Reproduce the forum thread on the assembly instruction shr eax, 1Fh in full, word for word, before handling the data.

##### Provided text #####

I have disassembled code produced by the compiler, and I see that it has produced the following sequence of instructions:
mov eax, edx
shr eax, 1Fh
add eax, edx
sar eax, 1
What is the purpose of this code?
I know that
sar eax, 1
divides by 2, but what does
shr eax, 1Fh
do? Does this mean that EAX
will be either 0 or 1 if the left bit was either 0 or 1?
This looks strange to me! Can someone explain it?
The quick answer to your question—what is shr eax, 1Fh
—is that it serves to isolate the uppermost bit of eax
. It might be easier to understand if you convert the hexadecimal 1Fh
to decimal 31
. Now, you see that you're shifting eax
right by 31. Since eax
is a 32-bit value, shifting its bits right by 31 will isolate the very top bit, such that eax
will contain either 0 or 1, depending on what the original value was of bit 31 (assuming that we start numbering bits with 0).

##### Source data #####

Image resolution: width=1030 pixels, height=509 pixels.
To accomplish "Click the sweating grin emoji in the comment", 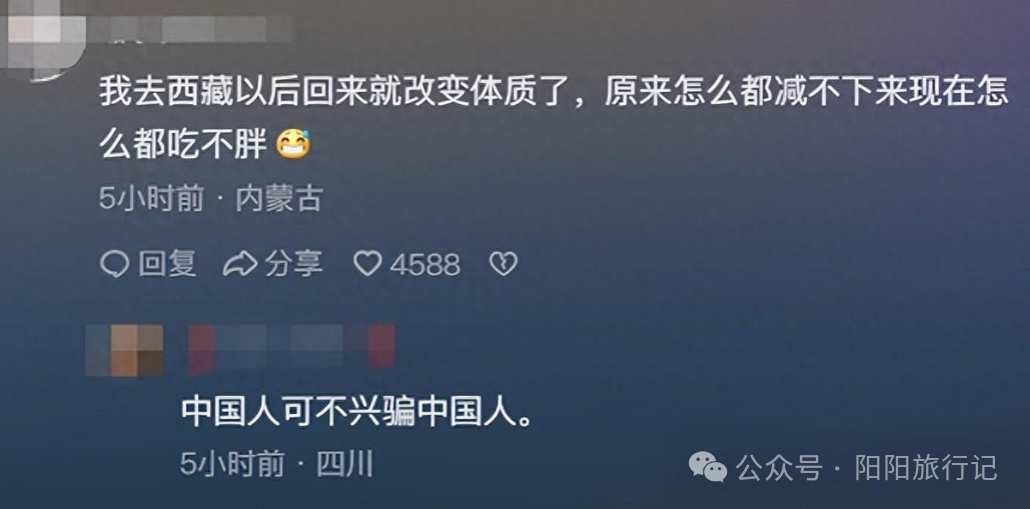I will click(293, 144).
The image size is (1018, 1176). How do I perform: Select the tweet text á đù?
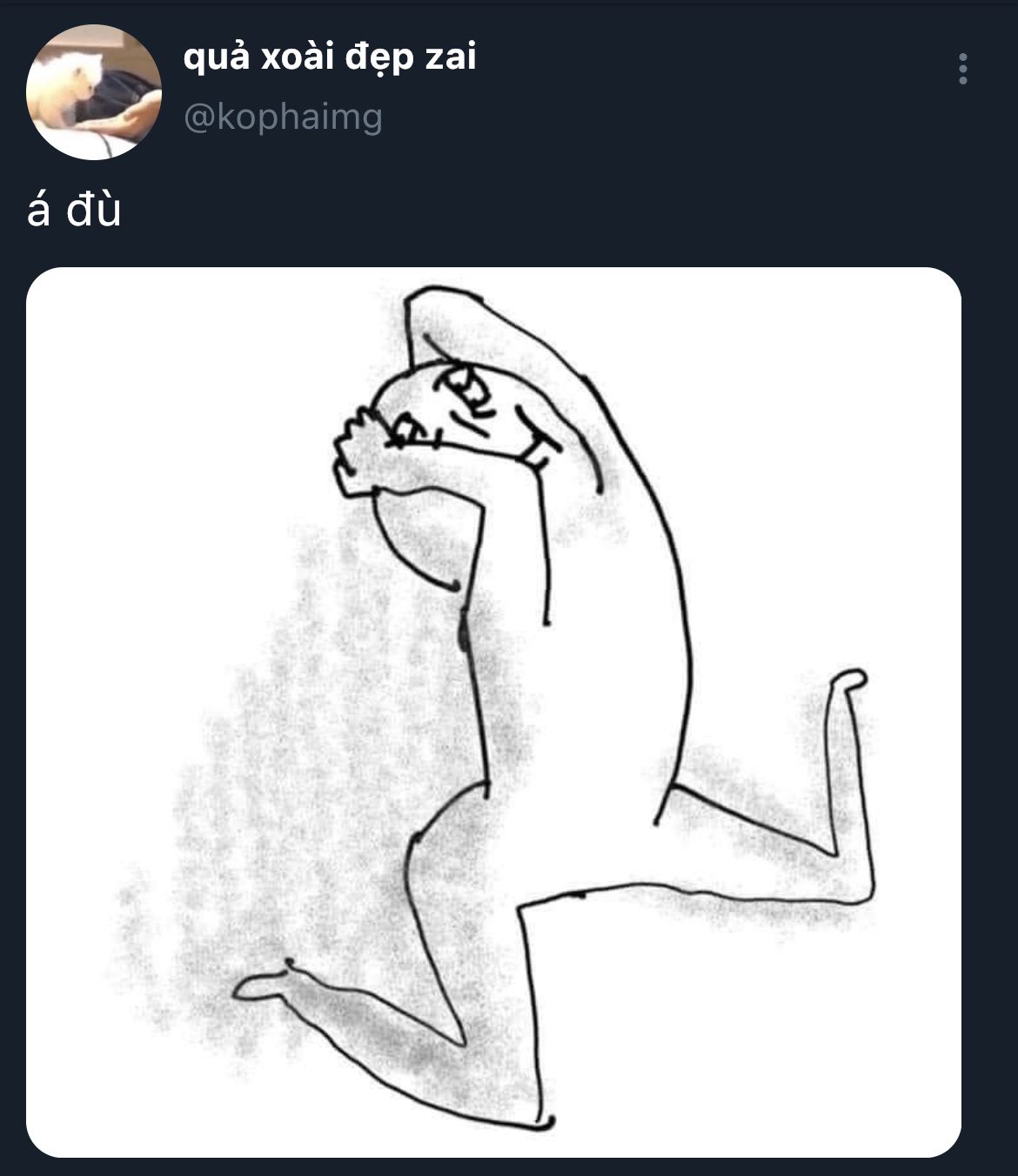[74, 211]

#####

Task solution »
I have disassembled code produced by the compiler, and I see that it has produced the following sequence of instructions:
mov eax, edx
shr eax, 1Fh
add eax, edx
sar eax, 1
What is the purpose of this code?
I know that
sar eax, 1
divides by 2, but what does
shr eax, 1Fh
do? Does this mean that EAX
will be either 0 or 1 if the left bit was either 0 or 1?
This looks strange to me! Can someone explain it?
The quick answer to your question—what is shr eax, 1Fh
—is that it serves to isolate the uppermost bit of eax
. It might be easier to understand if you convert the hexadecimal 1Fh
to decimal 31
. Now, you see that you're shifting eax
right by 31. Since eax
is a 32-bit value, shifting its bits right by 31 will isolate the very top bit, such that eax
will contain either 0 or 1, depending on what the original value was of bit 31 (assuming that we start numbering bits with 0).